While F&B in Australian hotels has traditionally consisted of a “three meal restaurant experience” including a buffet breakfast and sit-down lunch and dinner menus, Mr Beardsell said that F&B in the 21st century is all about setting the scene and creating an image.
“It’s looking at creating a food and beverage environment that sits apart from the hotel and allows the hotel to offer a unique food and beverage experience,” he said.
Hotels should not only consider guest dining, but also F&B options for conferences and events. According to Mr Beardsell, there has been a long-held feeling that food for conferences and events is simply “bulk consumer food”, whereas guests now expect menus to be bespoke. In his opinion, achieving a bespoke menu can be as simple as looking local.
“It’s about working within regions, looking for produce and wines from those areas and balancing those menus to show a customer that there’s some original flare. That gives a great connection with international conferencing or even local conferencing, but more importantly, it allows chefs in the food and beverage team to put their stamp on the products,” he said.
Hiring celebrity chefs appears to be a current trend in hotel F&B; however, this is not essential to the success of a hotel’s dining and catering. Mr Beardsell said there are a number of creative ways to draw attention to your hotel’s menu.
“Outsourcing is one way to look at business, and there’s also celebrity chefs, but it’s looking at what style of hotel it is. If it’s a CBD hotel, or if it’s a luxury resort, there might be an opportunity for a celebrity chef. However, it’s balancing the needs of the particular hotel to deliver the ultimate guest experience. It might be more of a case of having chefs with a name designing the menus so that customers or consumers can see that there’s a well known chef who’s been involved in the design, but not necessarily in delivering the menu,” Mr Beardsell suggested.
While it’s important for new hotels to consider their F&B options, it is equally important for existing hotels to rethink their approach to dining. Mr Beardsell said that this is a process of engaging with the operator and owner to work out the best fit for the business.

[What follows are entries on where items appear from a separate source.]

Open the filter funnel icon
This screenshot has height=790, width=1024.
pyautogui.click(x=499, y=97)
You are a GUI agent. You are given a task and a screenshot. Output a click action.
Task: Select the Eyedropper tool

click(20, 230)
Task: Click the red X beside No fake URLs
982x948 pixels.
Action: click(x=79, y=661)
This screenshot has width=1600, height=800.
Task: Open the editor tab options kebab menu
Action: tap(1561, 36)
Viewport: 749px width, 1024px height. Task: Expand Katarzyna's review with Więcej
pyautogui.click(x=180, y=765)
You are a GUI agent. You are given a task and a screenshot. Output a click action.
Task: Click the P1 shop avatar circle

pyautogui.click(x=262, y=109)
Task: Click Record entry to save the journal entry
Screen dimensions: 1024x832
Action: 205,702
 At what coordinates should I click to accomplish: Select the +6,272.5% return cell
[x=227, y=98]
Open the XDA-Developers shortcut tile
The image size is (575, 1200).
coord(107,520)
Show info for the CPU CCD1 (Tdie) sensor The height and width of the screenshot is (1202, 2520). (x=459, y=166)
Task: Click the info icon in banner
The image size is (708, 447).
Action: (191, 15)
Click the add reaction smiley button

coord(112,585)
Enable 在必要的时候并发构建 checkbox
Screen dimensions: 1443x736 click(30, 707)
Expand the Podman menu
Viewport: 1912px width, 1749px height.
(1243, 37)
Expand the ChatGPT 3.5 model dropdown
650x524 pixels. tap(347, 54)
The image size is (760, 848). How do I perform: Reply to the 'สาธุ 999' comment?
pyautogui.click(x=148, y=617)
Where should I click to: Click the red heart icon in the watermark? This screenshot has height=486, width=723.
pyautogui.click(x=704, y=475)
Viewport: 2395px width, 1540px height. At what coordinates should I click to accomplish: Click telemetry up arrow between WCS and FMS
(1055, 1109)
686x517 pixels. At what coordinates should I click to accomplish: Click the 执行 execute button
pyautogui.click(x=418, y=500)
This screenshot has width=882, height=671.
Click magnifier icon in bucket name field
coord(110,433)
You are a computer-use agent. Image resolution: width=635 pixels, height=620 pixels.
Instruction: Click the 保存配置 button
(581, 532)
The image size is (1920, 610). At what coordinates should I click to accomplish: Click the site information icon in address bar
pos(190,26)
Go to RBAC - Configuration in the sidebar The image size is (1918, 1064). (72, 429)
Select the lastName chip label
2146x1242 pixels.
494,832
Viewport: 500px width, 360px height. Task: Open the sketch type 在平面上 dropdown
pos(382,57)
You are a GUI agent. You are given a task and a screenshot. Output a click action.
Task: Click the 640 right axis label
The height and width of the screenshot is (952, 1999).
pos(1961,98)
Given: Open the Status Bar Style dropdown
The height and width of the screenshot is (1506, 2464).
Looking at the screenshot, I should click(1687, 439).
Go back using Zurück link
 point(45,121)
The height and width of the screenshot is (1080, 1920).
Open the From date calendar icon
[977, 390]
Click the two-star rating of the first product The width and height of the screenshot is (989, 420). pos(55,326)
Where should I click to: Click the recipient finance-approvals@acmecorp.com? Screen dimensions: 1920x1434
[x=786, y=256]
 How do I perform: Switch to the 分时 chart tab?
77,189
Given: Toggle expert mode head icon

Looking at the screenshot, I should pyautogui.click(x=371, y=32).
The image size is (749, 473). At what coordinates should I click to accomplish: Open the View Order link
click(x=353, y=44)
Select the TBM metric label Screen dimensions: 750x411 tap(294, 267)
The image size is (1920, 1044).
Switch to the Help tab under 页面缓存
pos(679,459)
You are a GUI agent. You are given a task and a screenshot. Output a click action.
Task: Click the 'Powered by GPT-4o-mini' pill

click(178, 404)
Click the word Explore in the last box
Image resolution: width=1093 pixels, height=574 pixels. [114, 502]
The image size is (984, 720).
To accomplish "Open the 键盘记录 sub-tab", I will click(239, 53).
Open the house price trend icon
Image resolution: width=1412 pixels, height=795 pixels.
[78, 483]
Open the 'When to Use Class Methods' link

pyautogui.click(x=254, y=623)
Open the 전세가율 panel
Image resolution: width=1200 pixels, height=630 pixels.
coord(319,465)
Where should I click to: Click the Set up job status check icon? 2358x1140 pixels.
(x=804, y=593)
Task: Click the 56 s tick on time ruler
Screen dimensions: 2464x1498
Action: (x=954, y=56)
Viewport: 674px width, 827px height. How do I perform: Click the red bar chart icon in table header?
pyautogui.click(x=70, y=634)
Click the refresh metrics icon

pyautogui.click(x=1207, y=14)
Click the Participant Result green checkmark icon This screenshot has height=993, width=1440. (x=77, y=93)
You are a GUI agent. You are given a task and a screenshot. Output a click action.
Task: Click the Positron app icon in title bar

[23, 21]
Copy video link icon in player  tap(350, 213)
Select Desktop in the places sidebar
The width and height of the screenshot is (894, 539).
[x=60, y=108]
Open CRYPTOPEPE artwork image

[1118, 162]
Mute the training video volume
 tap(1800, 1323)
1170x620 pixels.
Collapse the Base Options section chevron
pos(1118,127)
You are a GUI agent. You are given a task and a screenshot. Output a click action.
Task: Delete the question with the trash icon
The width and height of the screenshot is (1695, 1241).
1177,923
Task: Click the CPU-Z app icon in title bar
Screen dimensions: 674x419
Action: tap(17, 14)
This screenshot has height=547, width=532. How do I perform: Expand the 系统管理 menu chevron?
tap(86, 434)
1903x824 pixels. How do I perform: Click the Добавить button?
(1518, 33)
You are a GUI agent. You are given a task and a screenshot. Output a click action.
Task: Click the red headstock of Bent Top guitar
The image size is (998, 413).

“It’s reviewing what pedestrian flows are, reviewing what the traffic is. There’s a whole series of moving pieces to ultimately arrive at what is the best fit. There’s also return on investment which is about understanding what the competitor analysis is of that restaurant and what the guest profile is within the hotel to ensure that you’re offering that guest the best experience and, more importantly, the experience that is going to increase the profitability of that hotel,” he said.